__Required action__.
Transcribe the coffee shop passage below word for word, between "I cried many" and "always had that.", inclusive.

__Source extract__.
- - - - - - -

For me, while I was in college, this place was a coffee shop near campus. I liked it best when there were a few other people there, chatting quietly to cut the quiet, no music, just car noise from the window, a slight breeze giving it a good shake. I like to find my corner, put pen to paper, and let latte lips and fingertips drive me back to sanity. I know, that probably sounds so “hipster.” But it was my place, my anchor. I became so dependent on this routine that every time I went to the coffee shop, I knew I’d be able to come back to my dorm with a poem. I knew that I’d leave with something I’d created.

I cried many times in my corner of the coffee shop, disregarding the throngs of people, in-and-out, laughing maniacally, sometimes singing and asking for a highlighter to be thrown at their face. I would go when my frazzled brain tips were wigging out inside my brain, flinging themselves like tantruming toddlers all over my thoughts. I would be on the verge of a breakdown, tears brimming, heart empty, and more than once, the barista behind the counter would fake ring-up a coffee. Their kindness and the relief of being in that place would center me, would push me over the edge so I could get that cry out and put myself back on track. I used to eat stress three meals a day, but at least I always had that.

- - - - - - -

__Entries supplied__.
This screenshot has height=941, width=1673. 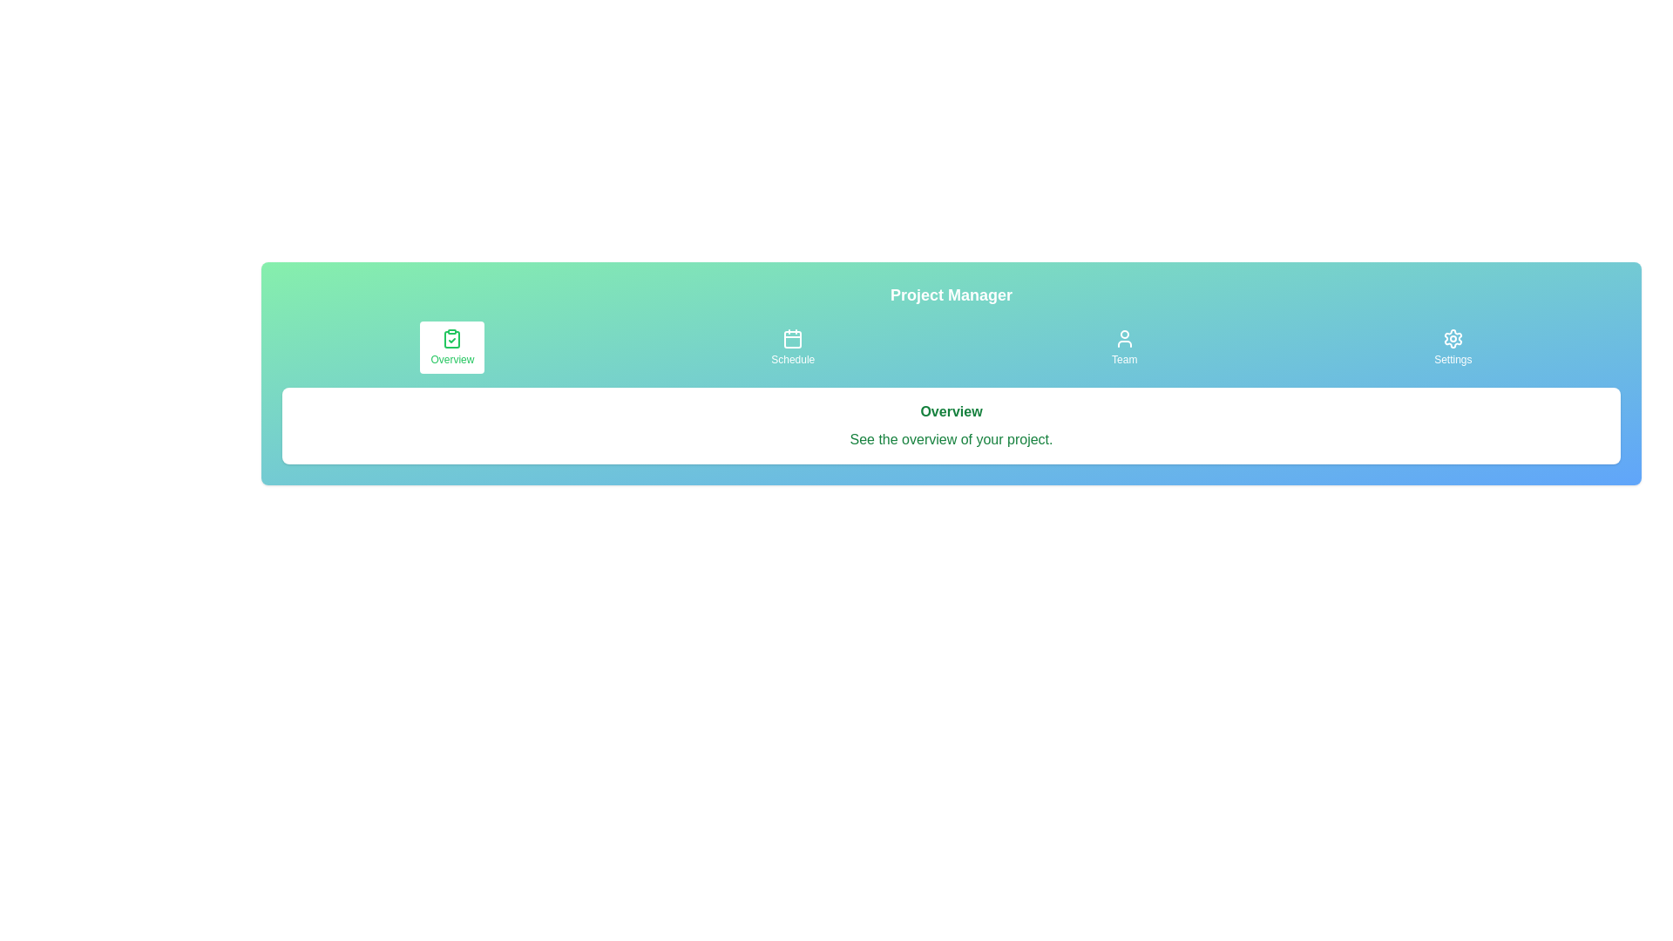 I want to click on the SVG rectangle component that is part of the calendar icon labeled 'Schedule', located in the toolbar's second slot, so click(x=792, y=339).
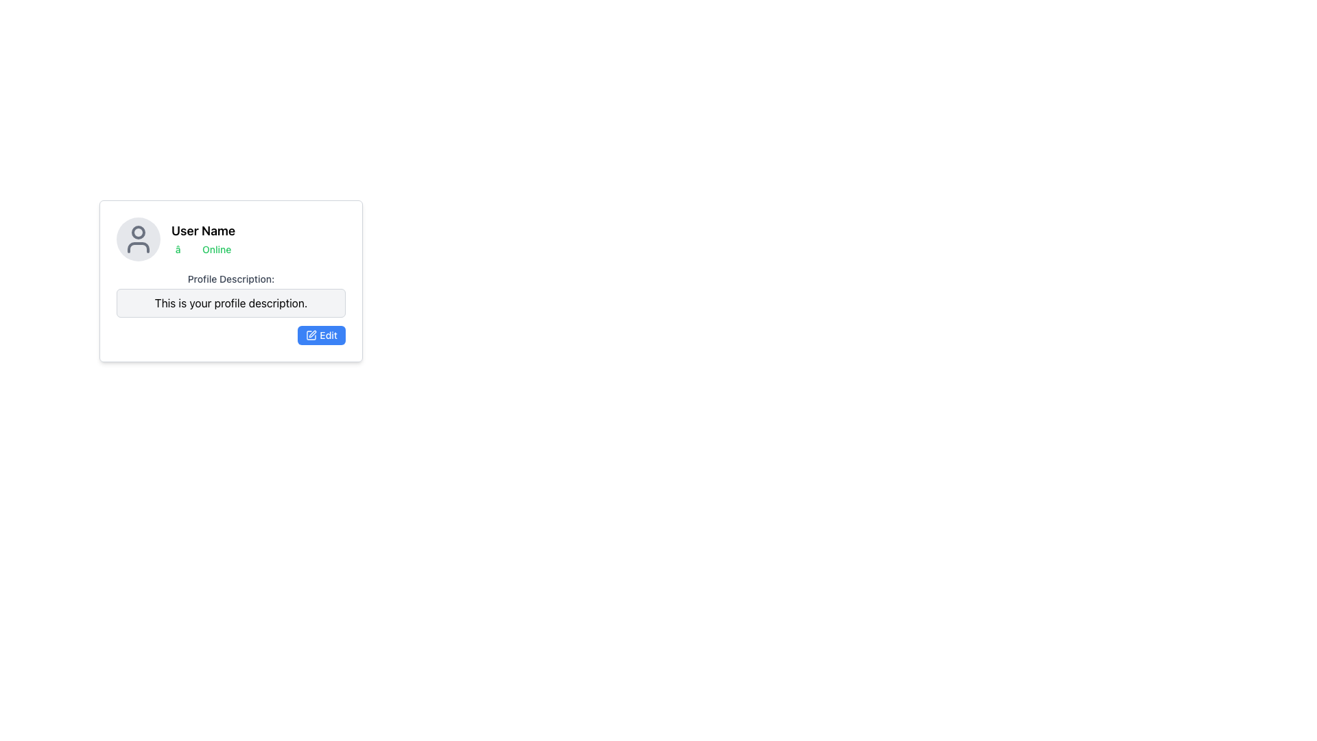  I want to click on the small circular shape within the user avatar icon, which is centered in the avatar graphic to the left of the 'User Name' text, so click(138, 232).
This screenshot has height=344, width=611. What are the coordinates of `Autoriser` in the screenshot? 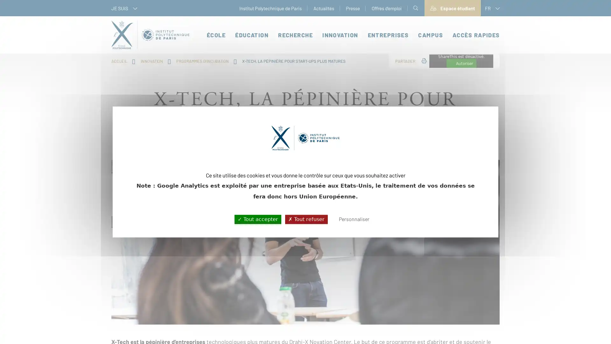 It's located at (461, 63).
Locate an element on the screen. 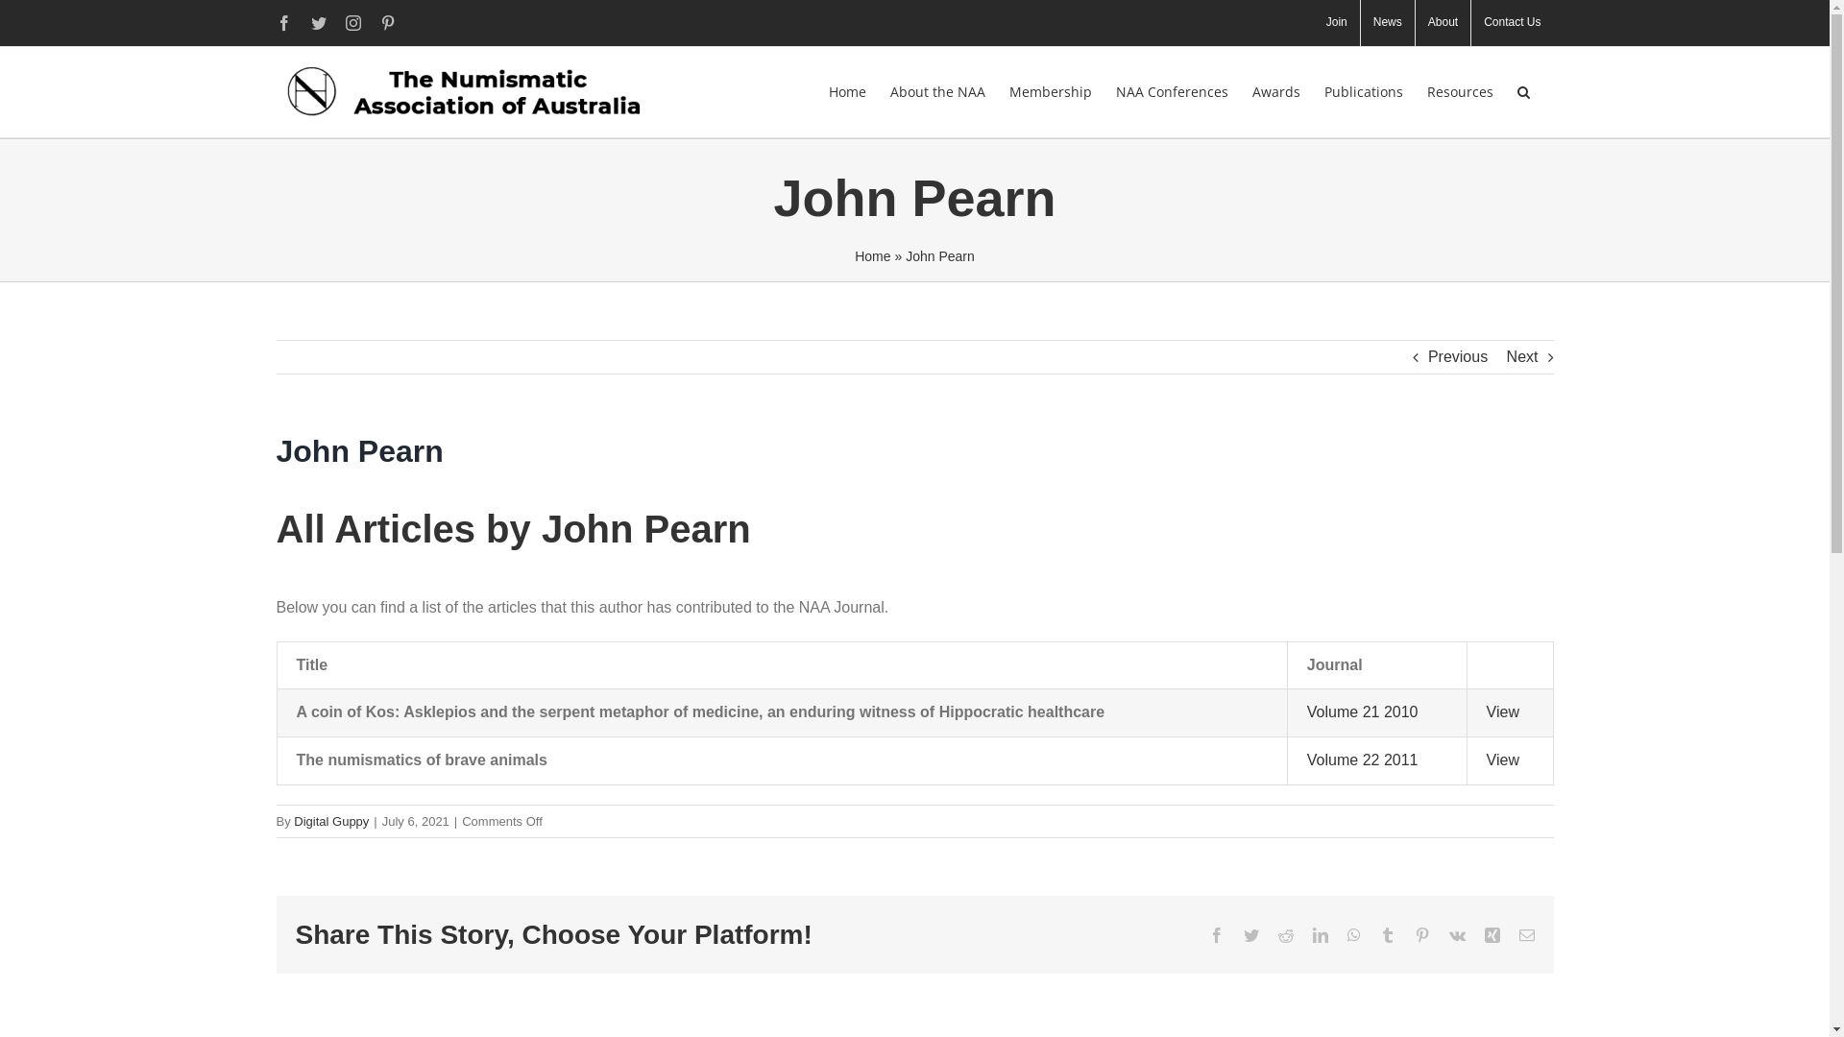  'Contact Us' is located at coordinates (1511, 22).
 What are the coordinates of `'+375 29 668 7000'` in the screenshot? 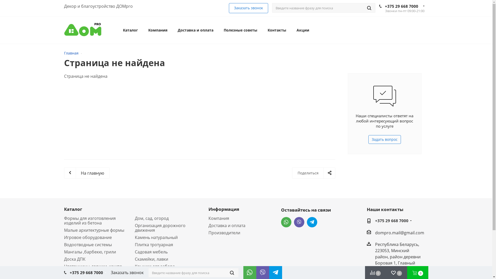 It's located at (86, 272).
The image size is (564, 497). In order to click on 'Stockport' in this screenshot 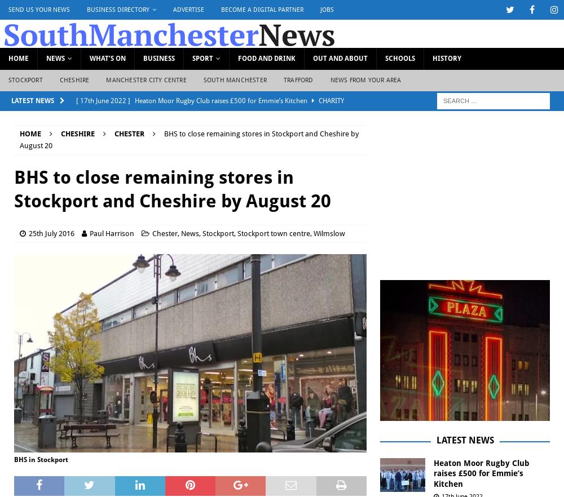, I will do `click(218, 232)`.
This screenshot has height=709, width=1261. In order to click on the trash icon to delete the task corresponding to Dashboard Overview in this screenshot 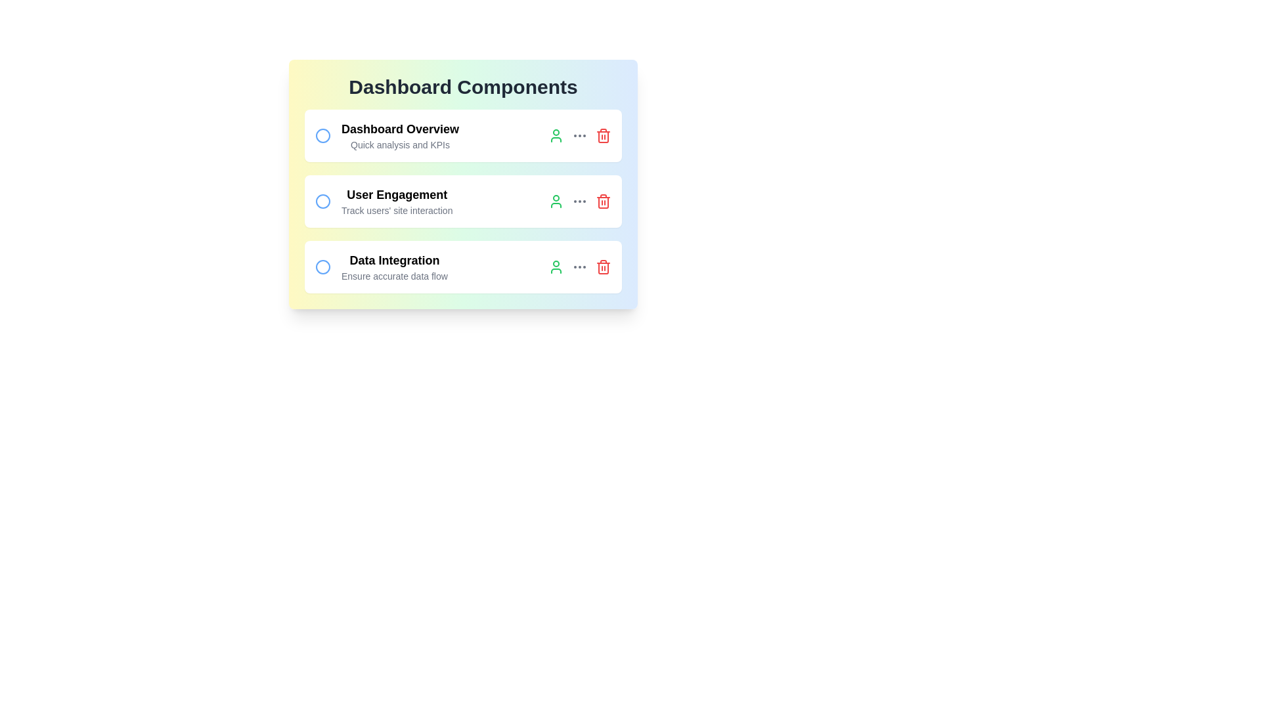, I will do `click(602, 136)`.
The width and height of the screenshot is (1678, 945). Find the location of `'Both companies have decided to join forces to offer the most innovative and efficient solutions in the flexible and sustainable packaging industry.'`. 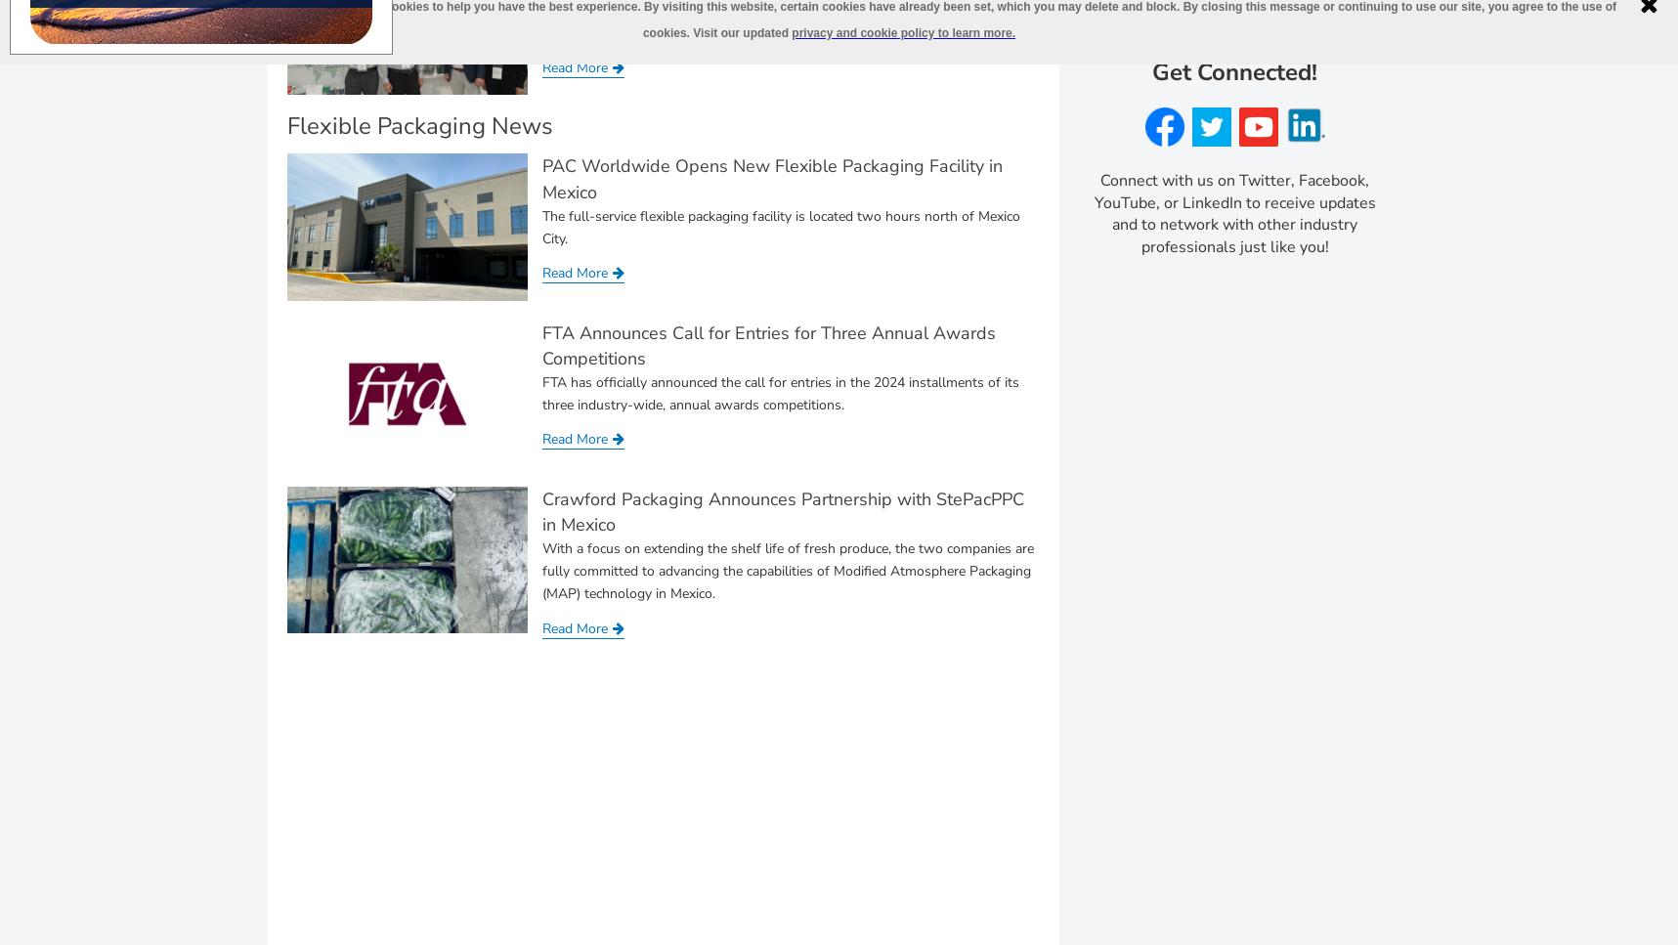

'Both companies have decided to join forces to offer the most innovative and efficient solutions in the flexible and sustainable packaging industry.' is located at coordinates (773, 22).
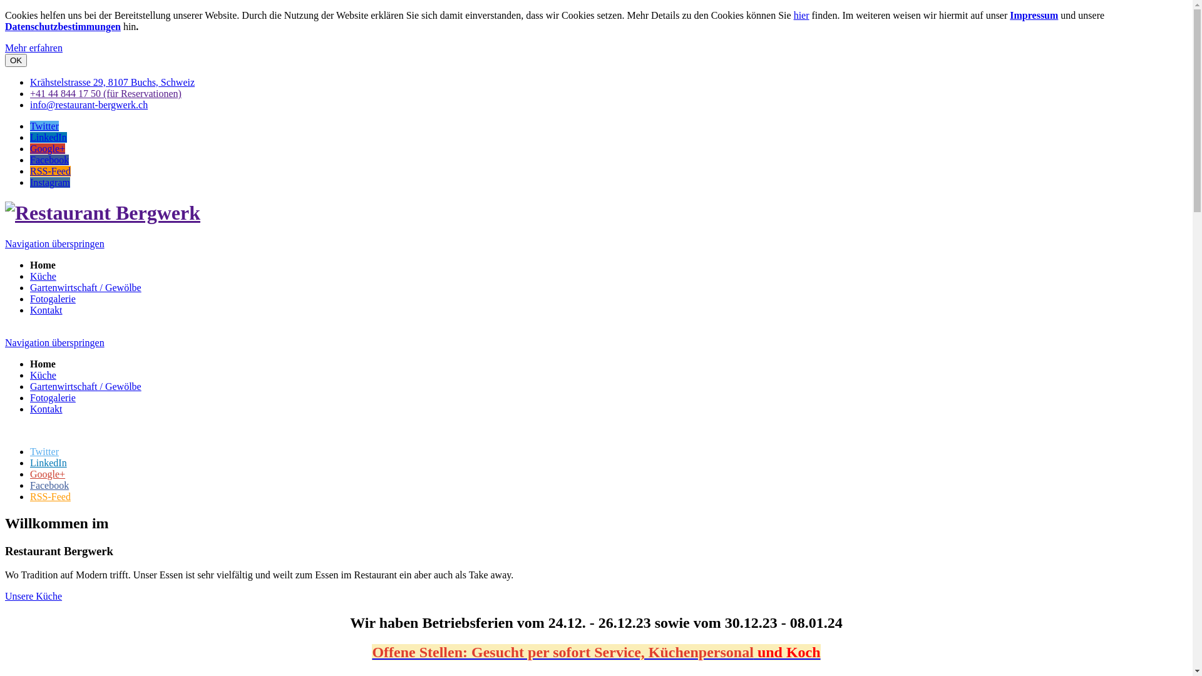 The width and height of the screenshot is (1202, 676). Describe the element at coordinates (48, 148) in the screenshot. I see `'Google+'` at that location.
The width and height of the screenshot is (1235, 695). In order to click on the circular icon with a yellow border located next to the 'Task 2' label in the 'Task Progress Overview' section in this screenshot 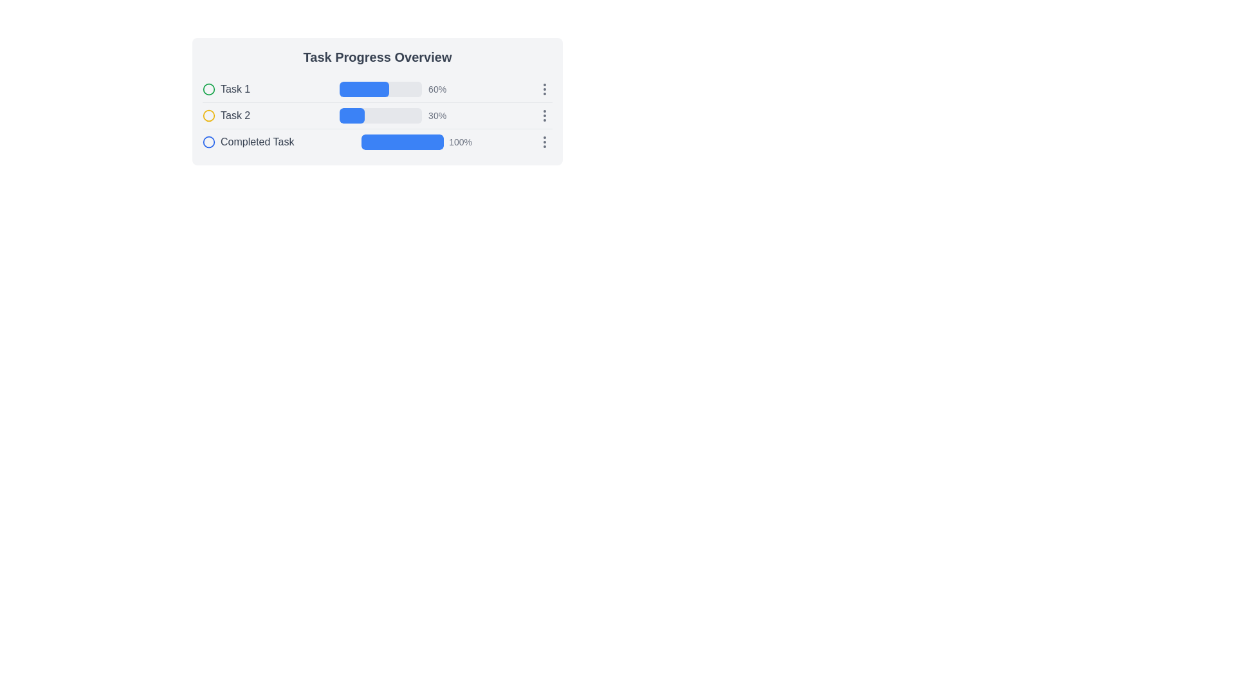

- - - - - - -

__Output for this exercise__.
I cried many times in my corner of the coffee shop, disregarding the throngs of people, in-and-out, laughing maniacally, sometimes singing and asking for a highlighter to be thrown at their face. I would go when my frazzled brain tips were wigging out inside my brain, flinging themselves like tantruming toddlers all over my thoughts. I would be on the verge of a breakdown, tears brimming, heart empty, and more than once, the barista behind the counter would fake ring-up a coffee. Their kindness and the relief of being in that place would center me, would push me over the edge so I could get that cry out and put myself back on track. I used to eat stress three meals a day, but at least I always had that.